When you are being discharged we will organise follow-up appointments with the team doctors, if required, in the ambulatory care unit where they may review your bloods or remaining wounds etc.

You will be given an appointment to see your surgical consultant in the rooms a few weeks after discharge and we will ensure you have a follow up appointment with the medical oncologist if it is required.

If you have any of the following ongoing or new symptoms after discharge you will need to call us asap:

  • temperature
  • pain
  • nausea or vomiting
  • shortness of breath
  • wound redness or oozing

Contact the Peritonectomy CNC during office hours (02) 9113 1111, pager 279 or if after hours contact the surgical team via the emergency number 0427 748 485.

What a patient will look like after surgery
A – Endotracheal (ET) Tube

Located in your mouth and throat, this tube is connected to the ventilator to help you breathe.

B – Nasogastric (NG) Tube

Located in your nose and going down into your stomach, this tube drains your stomach contents until your bowel starts functioning again.

C – Central Line

Usually located in your neck, this is an intravenous line that is inserted into a large vein leading to your heart prior to surgery. The purpose of this line is to provide long-term venous access for administering fluids, medications, blood products and nutrition.

D – Abdominal Wound

This will usually extend from the sternum to the pubis.

E – Tenckhoff Catheter

This is a soft thin tube placed during surgery through which post-operative chemotherapy is given into the abdominal cavity.

E: Intraperitoneal (IP) Port-a-Cath ®

This is a small plastic device that is implanted below the ribcage. It is accessed externally with a special needle and is used to administer the post-operative chemotherapy into the abdominal cavity (See page 8).

F – Intercostal Catheters (ICC)

These are drains placed through the skin and into the chest cavity. They are used to drain fluid and air from the area around your lungs.

G – Wound Drains

Exiting your belly, these are large bore drains that are placed for the purpose of draining blood, body fluid and chemotherapy out of your abdomen.

H – Stoma/s

If the bowel cannot be safely joined back together, it may need to be brought to the surface as a stoma (colostomy/ileostomy) with bowel contents draining into a bag. Stomas may be temporary or permanent depending on the amount of bowel removed and other circumstances.

I – Urinary Catheter

A tube that drains urine from the bladder. This may also be used to measure the pressure in your abdomen.

What can be done to maximise the chance of success?

Keeping active, exercise daily e.g. walking, eating as healthily as possible and having a healthy attitude are the things you can do to help cope with the treatment and maximise your chance of success. It is important that you ask any questions that are on your mind.

If you are a smoker it is advised that you cease as soon as possible. There is clear evidence that smoking, apart from affecting your lungs and increasing the risk of chest infection post surgery, can also have a detrimental effect on healing, leading to wound breakdown and fistula. We acknowledge it may be difficult to stop and advise you consult with your GP for guidance.

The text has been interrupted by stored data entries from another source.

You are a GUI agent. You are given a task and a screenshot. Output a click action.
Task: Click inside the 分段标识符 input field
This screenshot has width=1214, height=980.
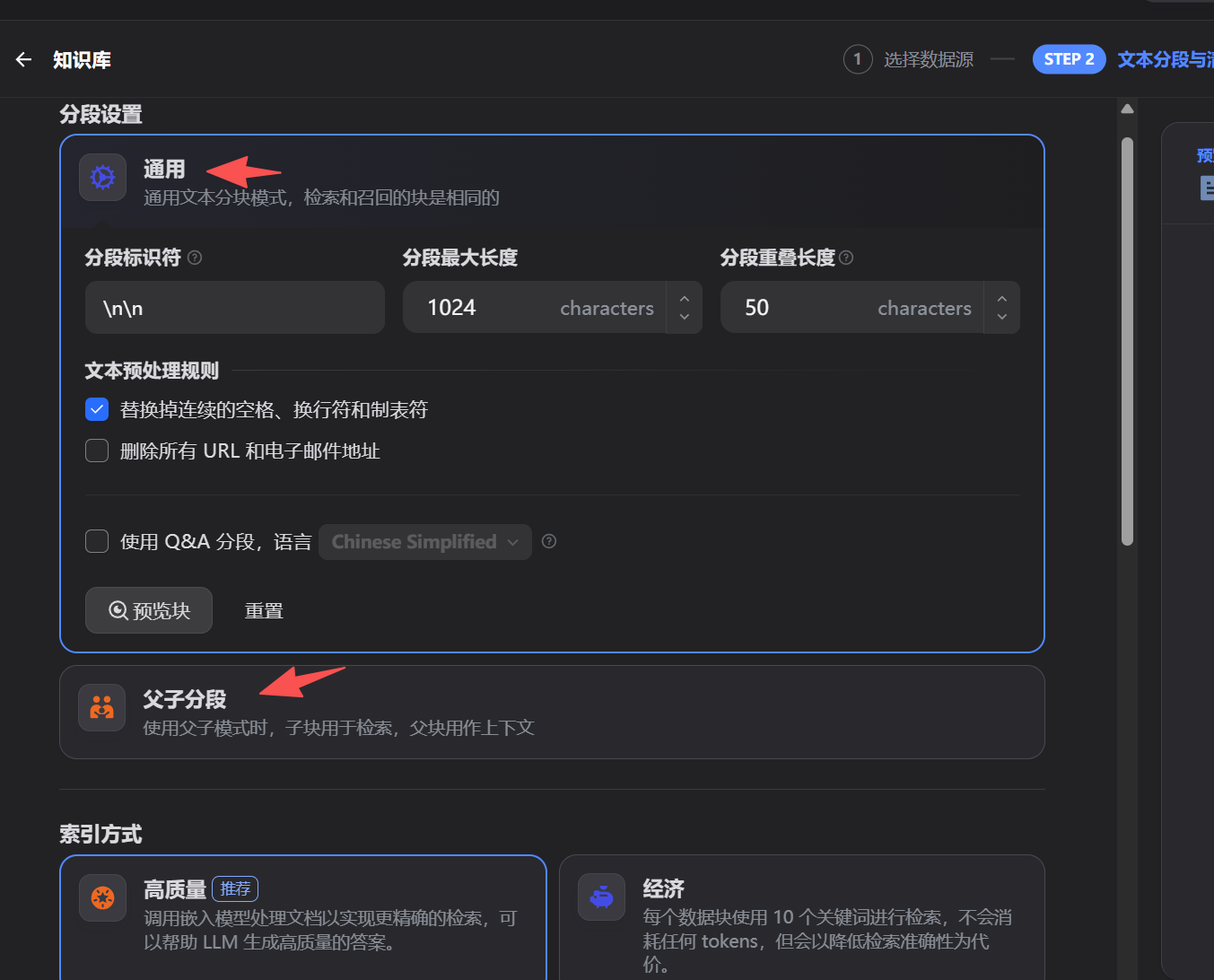click(233, 307)
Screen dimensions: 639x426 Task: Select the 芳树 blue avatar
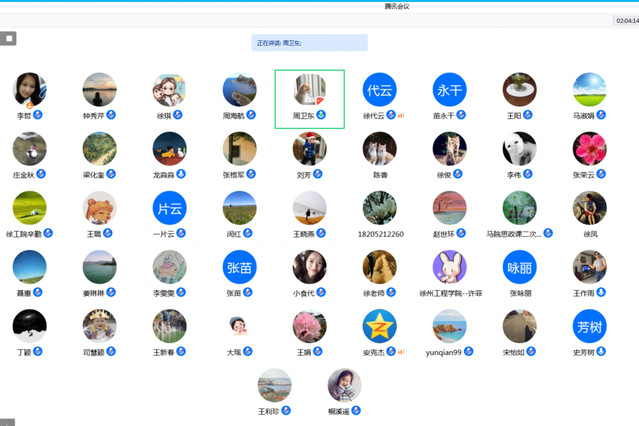pyautogui.click(x=589, y=326)
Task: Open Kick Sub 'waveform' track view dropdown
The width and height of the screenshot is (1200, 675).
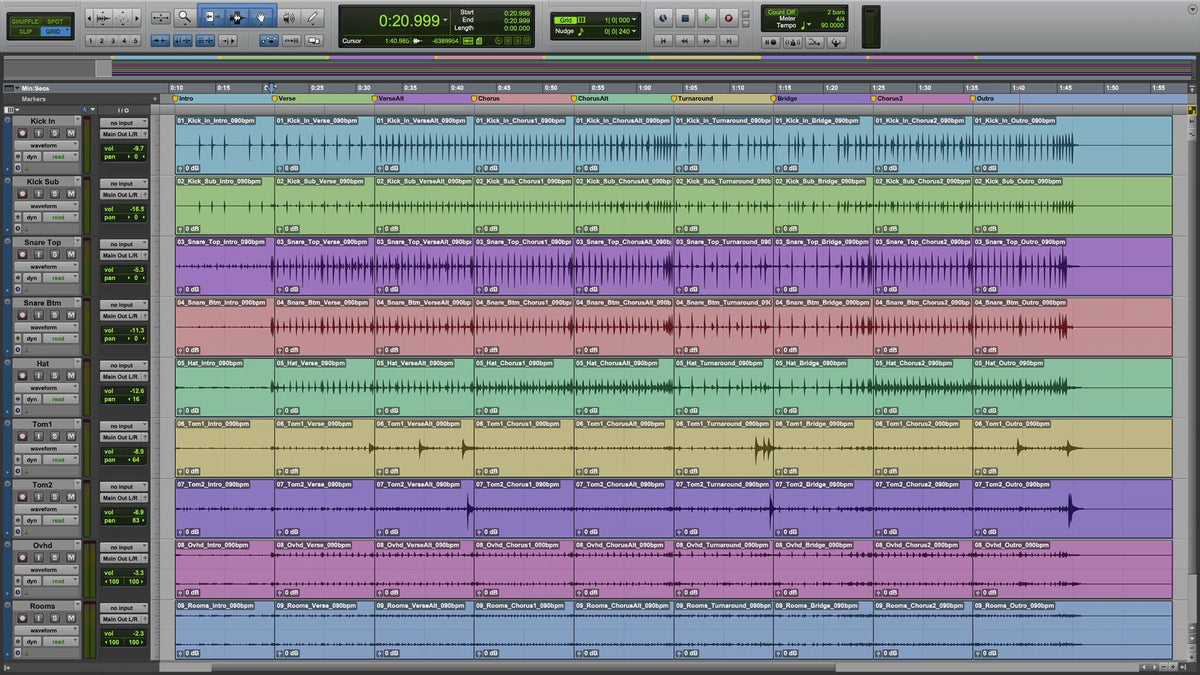Action: (x=45, y=206)
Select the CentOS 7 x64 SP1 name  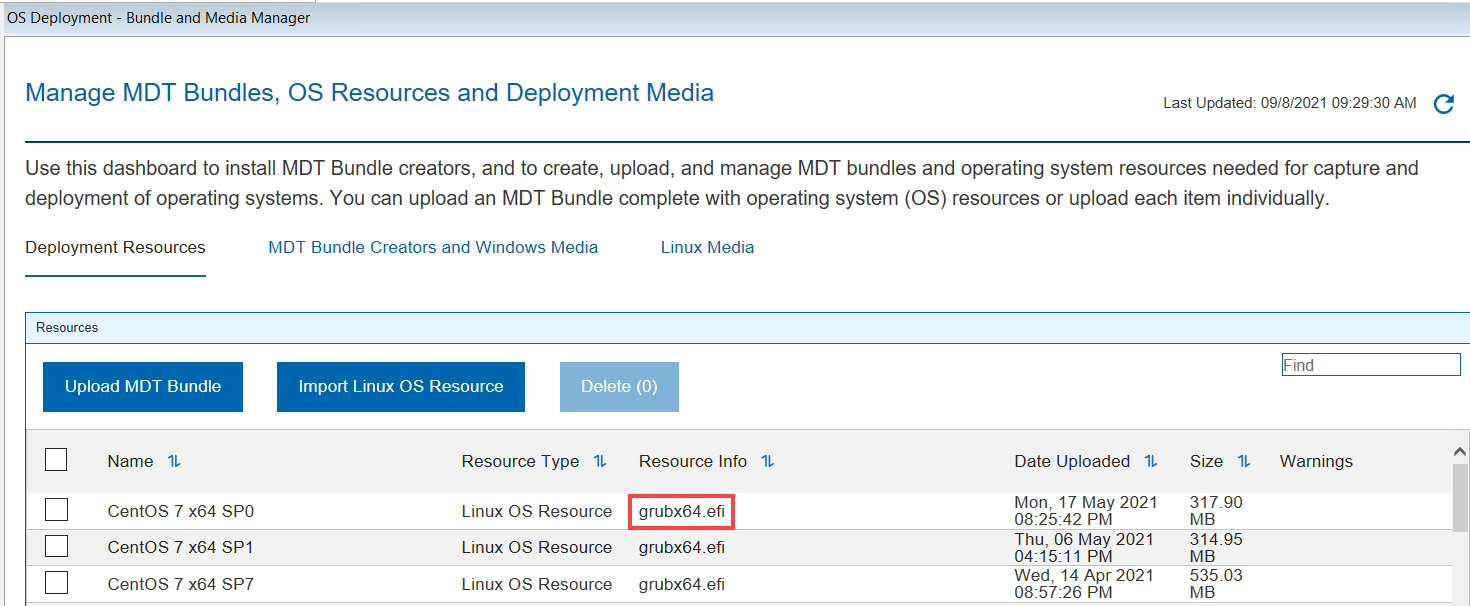click(181, 547)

We have a team of people to look after your surgery, anaesthesia, chemotherapy, intensive care stay and recovery time on the ward. Our job is to make sure everything goes as well as possible for you. The extensive testing you have and the appointments with many team members are all to make sure that this surgery and chemotherapy are likely to be beneficial for you and that any risks are minimised. For example, it is important to correct anaemia and/or iron deficiency prior to surgery, this will help to reduce the amount of blood transfusions required during your operation. There is evidence to suggest that blood transfusions can increase the risk of complications and overall survival  post-surgery. We may ask you see your GP to arrange an iron infusion while you are preparing for your surgery.

What happens if treatment is not successful?

Before you undergo the operation, we do need to address the possibility that things might not go well and that major complications could occur. It can be difficult if this happens in ICU because you may well be sedated and unable to discuss this at the time.

St George Peritonectomy unit’s mortality rate for this procedure is 1.5%-2%. Although the likelihood of major life-threatening complications is very low, it is devastating when it happens and therefore extremely important that you are prepared for this possibility in advance. It is a good idea to have discussed with your family or friends what your wishes would be in the event you were faced with significant disability or a minimal chance of recovery. Indeed, it is often a good idea to decide in advance who you would like the doctors to talk to if they are not able to talk to you about your treatment and care, and then to give that person some indication of what your wishes would likely be. You can help that person by telling them what would be important to you. This can be formally documented in an ‘Advance Care Directive’ please ask your treating team for further information if required.